Czy faktycznie są to historie tak straszne, że aż nie pozwalające zasnąć, jak
to głoszą blurdy na okładkach?
Niestety, fanów mrocznych
opowieści muszę rozczarować. Wszystkim wymienionym książkom (oprócz „Zaginionej
dziewczyny”, której nie miałam okazji przeczytać) bliżej jest do lekkich
powieści obyczajowych niż do mrocznych dreszczowców Kinga. I nie inaczej jest w
przypadku „Tej dziewczyny”.
Streszczenie w kilku zdaniach?
Dwie kobiety walczą o jednego mężczyznę, Daniela.
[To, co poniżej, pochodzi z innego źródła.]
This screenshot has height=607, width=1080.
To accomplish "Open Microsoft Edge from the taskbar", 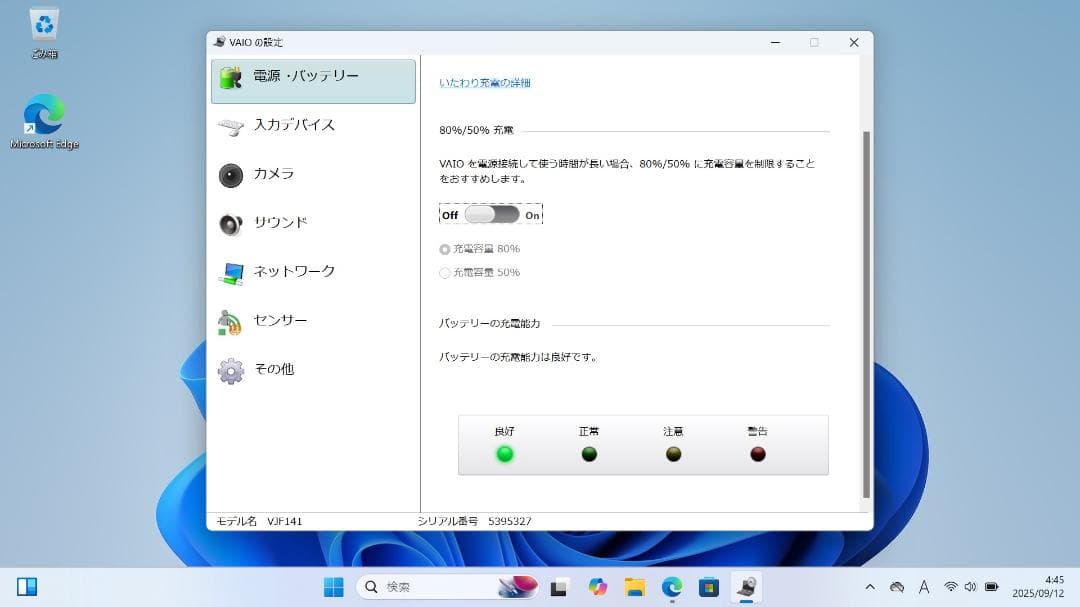I will (672, 588).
Laura jest jego matką, Cherry
dziewczyną. Właściwie cała fabuła składa się z przeróżnych przepychanek tych
pań. Raz jedna robi coś obrzydliwego drugiej, i to ją można uważać za złą. Innym razem druga krzywdzi pierwszą, po czym
czytelnik traci już orientację, kto w tej grze jest katem, a kto ofiarą. Wiadomo
natomiast jedno – mężczyzna nie ma tu nic do powiedzenia :-)
Kobiety zostały wykreowane na
zasadzie przeciwieństw. Laura ma pozornie wszystko, do czego Cherry przez całe
życie dąży: bogactwo, znakomitą pracę, znajomych z wyższych sfer i luksusową posiadłość
we Francji. Natomiast Cherry pochodzi z nizin, co nieustannie wypiera ze swojej
świadomości. Daniel jest dla niej łatwą przepustką do lepszego świata, ale przeszkodę stanowi jego matka.
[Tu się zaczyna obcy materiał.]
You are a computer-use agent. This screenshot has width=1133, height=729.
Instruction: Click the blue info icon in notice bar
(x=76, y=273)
Czytałam już wiele opinii o „Tej
dziewczynie” i zauważyłam, że powtarza się w nich słowo „nudna”. Rzeczywiście,
tak jak wspomniałam, fani mocnych thrillerów mogą czuć niedosyt, trudno tu
bowiem o mrożące krew w żyłach sceny. Z drugiej jednak strony trzeba przyznać,
że debiut Michelle Frances jest świetnie napisany i bardzo szybko się go czyta,
a wielowymiarowość postaci sprawia, że do ostatnich stron nie wiadomo właściwie
komu kibicować.
Jeśli podobała Wam się
„Dziewczyna z pociągu”, również „Ta dziewczyna” powinna przypaść do gustu.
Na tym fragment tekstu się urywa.